Top of Source material

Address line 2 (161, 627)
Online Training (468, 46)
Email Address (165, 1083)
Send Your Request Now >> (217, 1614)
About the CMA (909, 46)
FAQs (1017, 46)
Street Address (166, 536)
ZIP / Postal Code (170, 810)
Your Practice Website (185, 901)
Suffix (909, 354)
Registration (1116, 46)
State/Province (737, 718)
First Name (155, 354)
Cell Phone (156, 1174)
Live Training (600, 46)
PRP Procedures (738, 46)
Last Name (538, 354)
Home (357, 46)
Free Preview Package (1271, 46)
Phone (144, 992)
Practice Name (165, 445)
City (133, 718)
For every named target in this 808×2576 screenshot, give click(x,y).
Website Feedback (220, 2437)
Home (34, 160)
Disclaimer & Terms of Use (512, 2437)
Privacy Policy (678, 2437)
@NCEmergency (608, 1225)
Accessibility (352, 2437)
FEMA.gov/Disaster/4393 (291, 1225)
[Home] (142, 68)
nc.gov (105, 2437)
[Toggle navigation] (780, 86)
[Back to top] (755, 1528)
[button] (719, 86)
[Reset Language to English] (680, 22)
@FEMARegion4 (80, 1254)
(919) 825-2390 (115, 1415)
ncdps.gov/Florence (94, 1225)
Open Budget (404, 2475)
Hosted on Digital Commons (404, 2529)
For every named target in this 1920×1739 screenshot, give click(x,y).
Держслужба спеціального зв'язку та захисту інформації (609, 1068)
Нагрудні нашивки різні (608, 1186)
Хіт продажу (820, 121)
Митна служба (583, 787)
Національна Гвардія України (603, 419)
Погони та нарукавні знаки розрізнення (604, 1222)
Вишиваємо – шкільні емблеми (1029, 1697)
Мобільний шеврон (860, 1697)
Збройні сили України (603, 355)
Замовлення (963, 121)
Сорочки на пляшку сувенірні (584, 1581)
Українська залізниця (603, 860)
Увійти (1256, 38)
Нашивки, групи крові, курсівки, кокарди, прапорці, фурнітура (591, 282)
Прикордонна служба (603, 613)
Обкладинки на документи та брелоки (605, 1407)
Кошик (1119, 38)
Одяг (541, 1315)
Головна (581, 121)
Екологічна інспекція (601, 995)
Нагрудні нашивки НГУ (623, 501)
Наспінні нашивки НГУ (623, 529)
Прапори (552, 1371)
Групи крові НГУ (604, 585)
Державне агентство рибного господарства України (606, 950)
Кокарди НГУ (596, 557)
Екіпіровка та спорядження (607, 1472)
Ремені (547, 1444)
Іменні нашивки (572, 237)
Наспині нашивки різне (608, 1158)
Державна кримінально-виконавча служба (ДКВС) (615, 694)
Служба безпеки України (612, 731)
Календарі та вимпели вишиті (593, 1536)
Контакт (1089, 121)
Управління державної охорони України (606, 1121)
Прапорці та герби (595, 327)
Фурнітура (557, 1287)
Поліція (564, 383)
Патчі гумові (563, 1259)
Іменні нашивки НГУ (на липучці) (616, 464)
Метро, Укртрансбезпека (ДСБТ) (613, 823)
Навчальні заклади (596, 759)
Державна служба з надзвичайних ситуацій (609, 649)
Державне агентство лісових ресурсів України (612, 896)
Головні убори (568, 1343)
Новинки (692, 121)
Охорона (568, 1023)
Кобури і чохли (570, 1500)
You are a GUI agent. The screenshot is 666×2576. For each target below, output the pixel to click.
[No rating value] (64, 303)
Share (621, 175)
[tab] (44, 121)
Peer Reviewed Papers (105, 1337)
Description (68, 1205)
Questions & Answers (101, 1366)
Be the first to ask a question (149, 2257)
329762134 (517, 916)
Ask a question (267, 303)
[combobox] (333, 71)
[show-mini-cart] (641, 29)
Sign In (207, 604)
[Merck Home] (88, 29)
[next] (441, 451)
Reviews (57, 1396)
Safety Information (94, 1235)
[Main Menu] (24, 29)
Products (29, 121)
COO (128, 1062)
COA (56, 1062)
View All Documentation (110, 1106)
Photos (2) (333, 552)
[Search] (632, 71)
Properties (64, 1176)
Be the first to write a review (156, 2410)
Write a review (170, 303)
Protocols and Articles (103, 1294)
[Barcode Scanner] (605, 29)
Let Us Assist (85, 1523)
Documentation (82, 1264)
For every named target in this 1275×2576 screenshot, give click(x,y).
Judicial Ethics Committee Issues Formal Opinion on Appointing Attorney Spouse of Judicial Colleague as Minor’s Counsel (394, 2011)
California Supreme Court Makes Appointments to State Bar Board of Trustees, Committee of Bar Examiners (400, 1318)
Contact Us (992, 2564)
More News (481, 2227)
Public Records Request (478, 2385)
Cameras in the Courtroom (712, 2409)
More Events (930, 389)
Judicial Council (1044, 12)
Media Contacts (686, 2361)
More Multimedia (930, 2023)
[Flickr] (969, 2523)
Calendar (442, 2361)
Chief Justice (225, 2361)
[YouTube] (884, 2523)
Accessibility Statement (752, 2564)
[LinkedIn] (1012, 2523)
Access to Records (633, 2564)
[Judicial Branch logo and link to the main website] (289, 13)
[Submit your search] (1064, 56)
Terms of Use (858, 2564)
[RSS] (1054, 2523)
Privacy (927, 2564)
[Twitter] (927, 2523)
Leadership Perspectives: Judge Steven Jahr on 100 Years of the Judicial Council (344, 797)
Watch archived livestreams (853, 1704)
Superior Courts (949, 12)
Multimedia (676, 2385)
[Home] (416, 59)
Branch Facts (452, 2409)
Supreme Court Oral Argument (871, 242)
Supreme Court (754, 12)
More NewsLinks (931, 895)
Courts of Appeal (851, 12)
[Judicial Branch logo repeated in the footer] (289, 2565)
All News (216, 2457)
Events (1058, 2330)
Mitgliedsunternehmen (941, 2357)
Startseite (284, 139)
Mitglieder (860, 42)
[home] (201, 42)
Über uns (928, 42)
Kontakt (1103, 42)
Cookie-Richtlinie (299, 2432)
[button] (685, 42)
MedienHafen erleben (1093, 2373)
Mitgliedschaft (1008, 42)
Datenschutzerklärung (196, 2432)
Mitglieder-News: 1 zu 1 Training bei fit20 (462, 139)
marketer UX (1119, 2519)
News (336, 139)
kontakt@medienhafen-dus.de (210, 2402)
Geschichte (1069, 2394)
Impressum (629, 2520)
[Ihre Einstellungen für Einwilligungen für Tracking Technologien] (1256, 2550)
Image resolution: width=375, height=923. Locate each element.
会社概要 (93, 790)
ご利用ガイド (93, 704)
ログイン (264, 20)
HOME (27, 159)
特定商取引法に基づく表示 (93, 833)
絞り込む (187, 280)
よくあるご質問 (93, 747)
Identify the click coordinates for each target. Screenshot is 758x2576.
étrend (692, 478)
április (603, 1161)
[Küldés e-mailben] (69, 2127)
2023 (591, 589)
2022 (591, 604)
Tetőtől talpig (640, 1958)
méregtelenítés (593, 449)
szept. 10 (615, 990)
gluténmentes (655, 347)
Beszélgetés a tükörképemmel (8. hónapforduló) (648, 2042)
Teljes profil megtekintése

Bottom of Source material

**How to complete this task:**
Please give back only the lines between the first line of the entries and the line with "Держслужба спеціального зв'язку", both ends included, word for word.

**Task answer:**
Address line 2 (161, 627)
Online Training (468, 46)
Email Address (165, 1083)
Send Your Request Now >> (217, 1614)
About the CMA (909, 46)
FAQs (1017, 46)
Street Address (166, 536)
ZIP / Postal Code (170, 810)
Your Practice Website (185, 901)
Suffix (909, 354)
Registration (1116, 46)
State/Province (737, 718)
First Name (155, 354)
Cell Phone (156, 1174)
Live Training (600, 46)
PRP Procedures (738, 46)
Last Name (538, 354)
Home (357, 46)
Free Preview Package (1271, 46)
Phone (144, 992)
Practice Name (165, 445)
City (133, 718)
For every named target in this 808×2576 screenshot, give click(x,y).
Website Feedback (220, 2437)
Home (34, 160)
Disclaimer & Terms of Use (512, 2437)
Privacy Policy (678, 2437)
@NCEmergency (608, 1225)
Accessibility (352, 2437)
FEMA.gov/Disaster/4393 (291, 1225)
[Home] (142, 68)
nc.gov (105, 2437)
[Toggle navigation] (780, 86)
[Back to top] (755, 1528)
[button] (719, 86)
[Reset Language to English] (680, 22)
@FEMARegion4 (80, 1254)
(919) 825-2390 (115, 1415)
ncdps.gov/Florence (94, 1225)
Open Budget (404, 2475)
Hosted on Digital Commons (404, 2529)
For every named target in this 1920×1739 screenshot, give click(x,y).
Держслужба спеціального зв'язку та захисту інформації (609, 1068)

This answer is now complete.